With a view to actualizing a proficient settled point reconfigurable FIR channel, this paper presents one new vertical-level BCSE calculation which evacuates the underlying normal sub-articulations (CSs) by applying 2-bit BCSE vertically. Encourage end of the CSs has been performed through finding the CSs exhibit inside the coefficients by applying BCSEs of various lengths on a level plane to various layers of the move and include based steady multiplier engineering. It has been demonstrated that the proposed calculation effectively lessens the normal exchanging exercises of the multiplier square adder contrasted with those of 2-bit and 3-bit BCSEs (settled piece vertical BCSE) separately. Lessening of exchanging exercises amid equipment usage of various FIR channels brings about bringing down the normal power utilization by $32 \%$ and $52 \%$ relative to these two calculations individually. Usage comes about uncover that there are impressive measure of energy reserve funds for higher request channel as a substantial number of matches can be found for more number of coefficients. The proposed modified VHBCSE calculation sets up enhancements of productivity of $15.51 \%$ of area delay product (ADP) and $25.39 \%$ in power delay product (PDP) when contrasted with those of before proposed VHBCSE calculation based FIR channel. Augmenting the proficiency furthermore, supporting the marked decimal information portrayal for both the info and coefficient make the proposed steady multiplier in view of VHBCSE calculation more reasonable for next age productive frameworks like programming characterized radio.

## References

[1]. S. J. Darak, S. K. P. Gopi, V. A. Prasad, and E. Lai, "Low-complexity reconfigurable fast filter bank for multi-standard wireless receivers," IEEE Trans. Very Large Scale Integr. (VLSI) Syst., vol. 22, no. 5, pp. 1202-1206, May 2014.
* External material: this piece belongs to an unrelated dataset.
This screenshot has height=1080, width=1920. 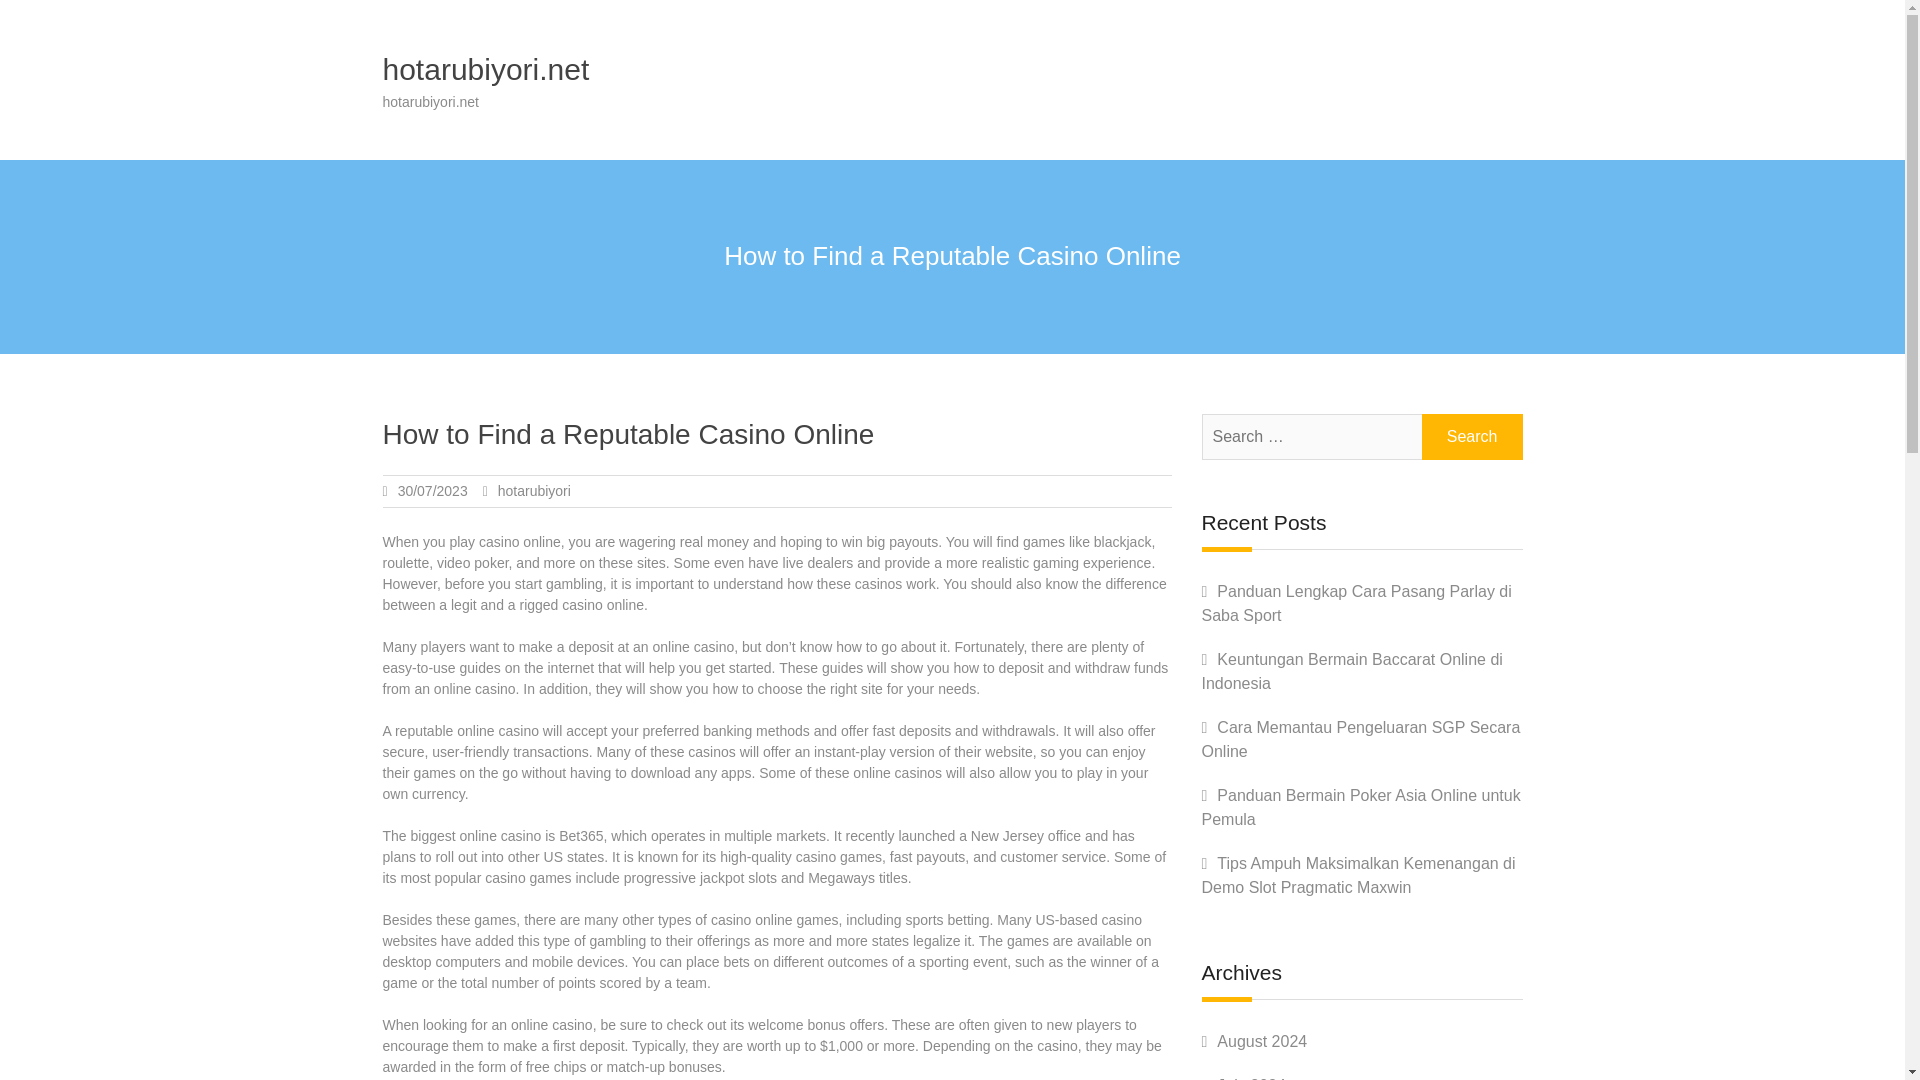 I want to click on Search, so click(x=1472, y=436).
[2]. J. L. Nunez-Yanez, T. Spiteri, and G. Vafiadis, "Multi-standard reconfigurable motion estimation processor for hybrid video codecs," IET Comput. Digit. Tech., vol. 5, no. 2, pp. 73-85, Mar. 2011.
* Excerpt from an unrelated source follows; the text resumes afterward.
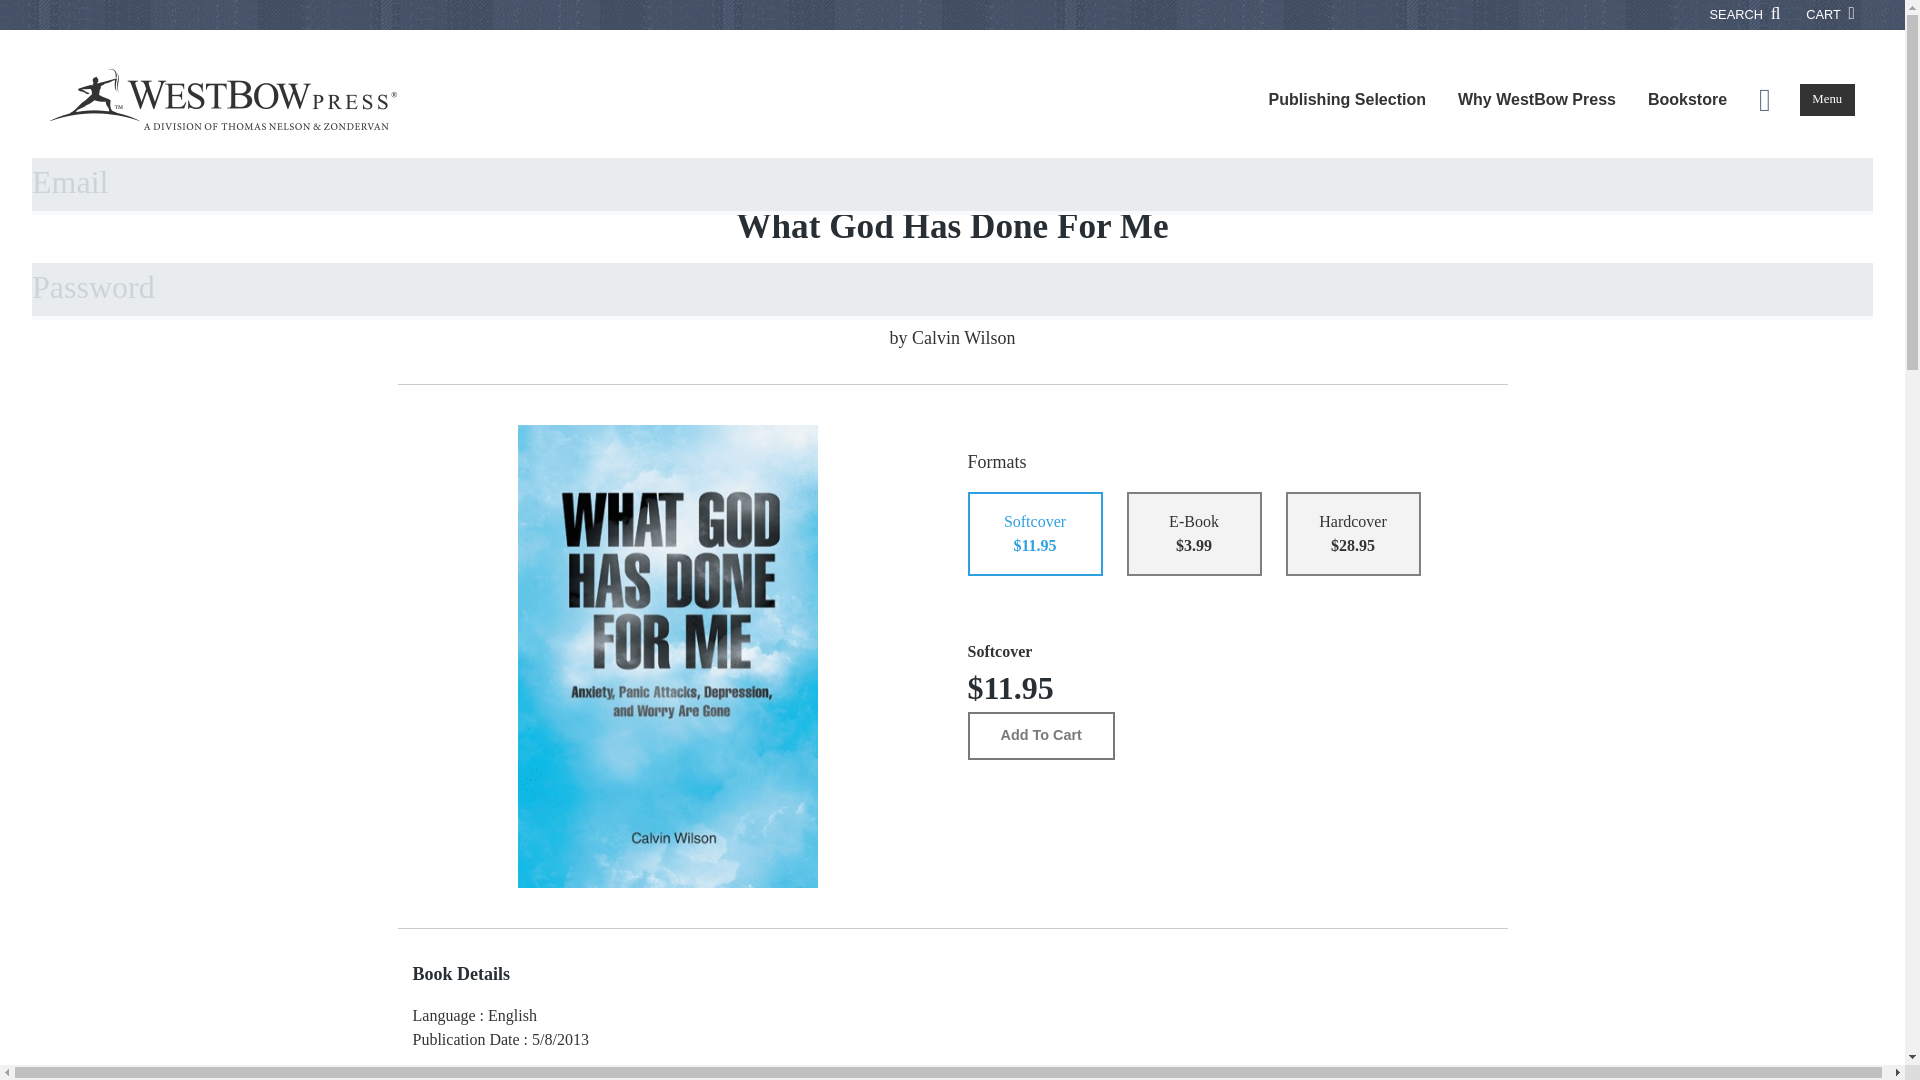  I want to click on Add To Cart, so click(1041, 736).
[3]. H. Samueli, "An improved search algorithm for the design of multiplier less FIR filters with power-of-two coefficients," IEEE Trans. Circuits Syst., vol. 36, no. 7, pp. 1044-1047, Jul. 1989.
[4]. A. G. Dempster and M. D. Macloed, "Use of minimum-adder multiplier blocks in FIR digital filters," IEEE Trans. Circuits Syst. II, Analog Digit. Signal Process., vol. 42, no. 9, pp. 569-577, Sep. 1995.
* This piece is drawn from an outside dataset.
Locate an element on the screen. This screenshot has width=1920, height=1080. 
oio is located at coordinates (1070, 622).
[5]. C. Y. Yao, H. H. Chen, T. F. Lin, C. J. Chien, and C. T. Hsu, "A novel common subexpression elimination method for synthesizing fixed-point FIR filters," IEEE Trans. Circuits Syst. I, Reg. Papers, vol. 51, no. 11, pp. 2215-2221, Nov. 2004.
[6]. M. Aktan, A. Yurdakul, and G. Dundar, "An algorithm for the design of low-power hardware-efficient FIR filters," IEEE Trans. Circuits Syst. I, Reg. Papers, vol. 55, pp. 1536-1545, Jul. 2008.
[7]. C. Y. Yao, W. C. Hsia, and Y. H. Ho, "Designing hardware-efficient fixed-point FIR filters in an expanding subexpression space," IEEE Trans. Circuits and Systems I, Reg. Papers, vol. 61, no. 1, pp. 202-212, Jan. 2014.
[8]. B. Rashidi, "High performance and low-power finite impulse response filter based on ring topology with modified retiming serial multiplier on FPGA," IET Signal Process., vol. 7, no. 8, pp. 743-753, Oct. 2013.
[9]. H. Choo, K. Muhammad, and K. Roy, "Complexity reduction of digital filter using shift inclusive differential coefficients," IEEE Tans. Signal Process., vol. 52, no. 6, pp. 1760-1772, Jun. 2004.
[10]. J. H. Choi, N. Banerjee, and K. Roy, -Variation-aware low-power synthesis methodology for fixed point FIR filters,l IEEE Trans. Comput. Aided Design Integr. Circuits Syst., vol. 28, no. 1, pp. 87-97, Jan. 2009
[11]. P. K. Meher, -New approach to look-up-table design and memory based realization of FIR digital filter,\| IEEE Trans. Circuits Syst. I, Reg.
[12]. P. K. Meher, -New approach to look-up-table design and memory based realization of FIR digital filter,\| IEEE Trans. Circuits Syst. I, Reg. Papers, vol. 57, no. 3, pp. 592-603, Mar. 2010. Papers, vol. 57, no. 3, pp. 592-603, Mar. 2010.